Charlie didn’t understand, didn’t know what he meant. Her mind was reeling. Didn’t he know she could burn him to a crisp where he sat? “None of this matters,” he said. “Nothing except you and me. We’ve got to get straight with each other, Charlie. That’s all I want. To be straight with you.” And she sensed he was telling the truth-but that some darker truth lay just below his words. There was something he wasn’t telling. “Come on up,” he said, “and let’s talk this out.”

Yes, it was like hypnosis. And, in a way, it was like telepathy. Because even though she understood the shape of that dark truth, her feet began to move toward the loft ladder. It wasn’t talking that he was talking about. It was ending. Ending the doubt, the misery, the fear… ending the temptation to make ever bigger fires until some awful end came of it. In his own twisted, mad way, he was talking about being her friend in a way no one else could be. And… yes, part of her wanted that. Part of her wanted an ending and a release.

So she began to move toward the ladder, and her hands were on the rungs when her father burst in.

11

Charlie?” he called, and the spell broke.

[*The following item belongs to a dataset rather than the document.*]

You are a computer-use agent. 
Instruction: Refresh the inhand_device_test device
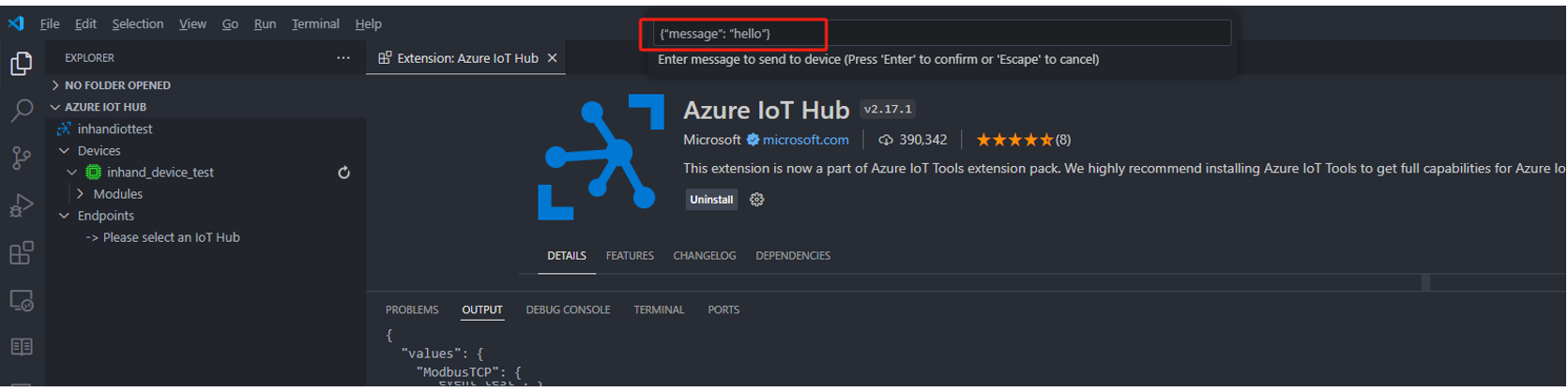click(343, 173)
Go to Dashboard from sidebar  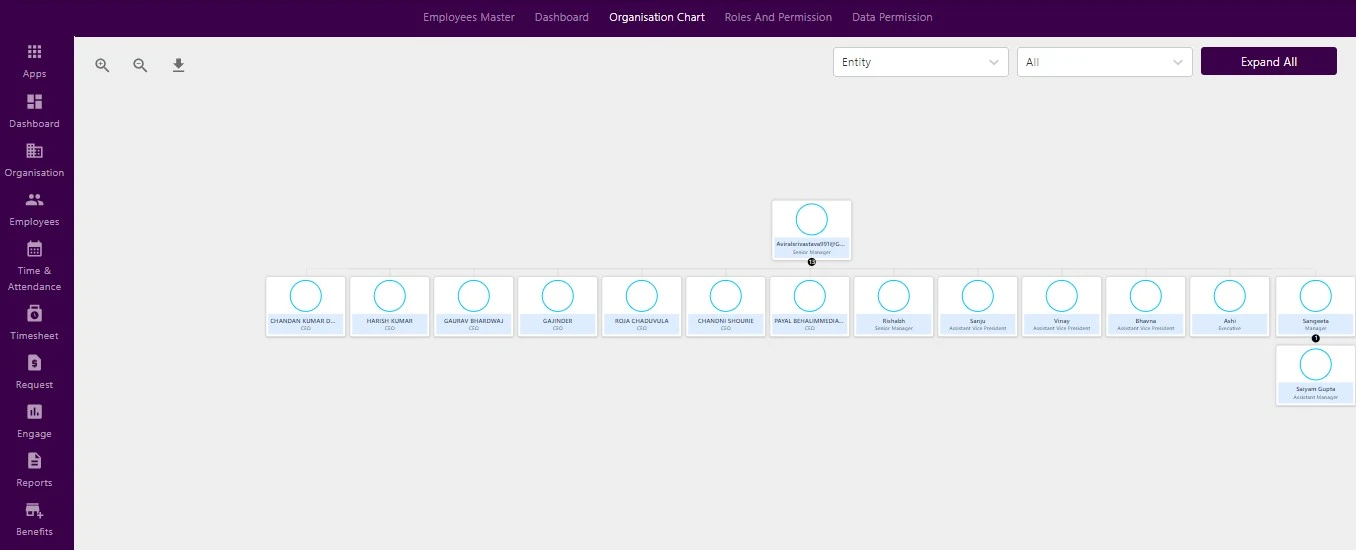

Her hands left the rungs and terrible understanding spilled through her. She turned toward the door and saw him standing there. Her first thought

(daddy you got fat!)

passed through her mind and was gone so quickly she barely had a chance to recognize it. And fat or not, it was he; she would have known him anywhere, and her love for him spilled through her and swept away Rainbird’s spell like mist. And the understanding was that whatever John Rainbird might mean to her, he meant only death for her father.

“Daddy!” she cried. “Don’t come in!” A sudden wrinkle of irritation passed over Rainbird’s face. The gun was no longer in his lap; it was pointed straight at the silhouette in the doorway. “I think it’s a little late for that,” he said. There was a man standing beside her daddy. She thought it was that man they all called Cap. He was just standing there, his shoulders slumped as if they had been broken. “Come in,” Rainbird said, and Andy came. “Now stop.” Andy stopped. Cap had followed him, a pace or two behind, as if the two of them were tied together. Cap’s eyes shifted nervously back and forth in the stable’s dimness. “I know you can do it,” Rainbird said, and his voice became lighter, almost humorous.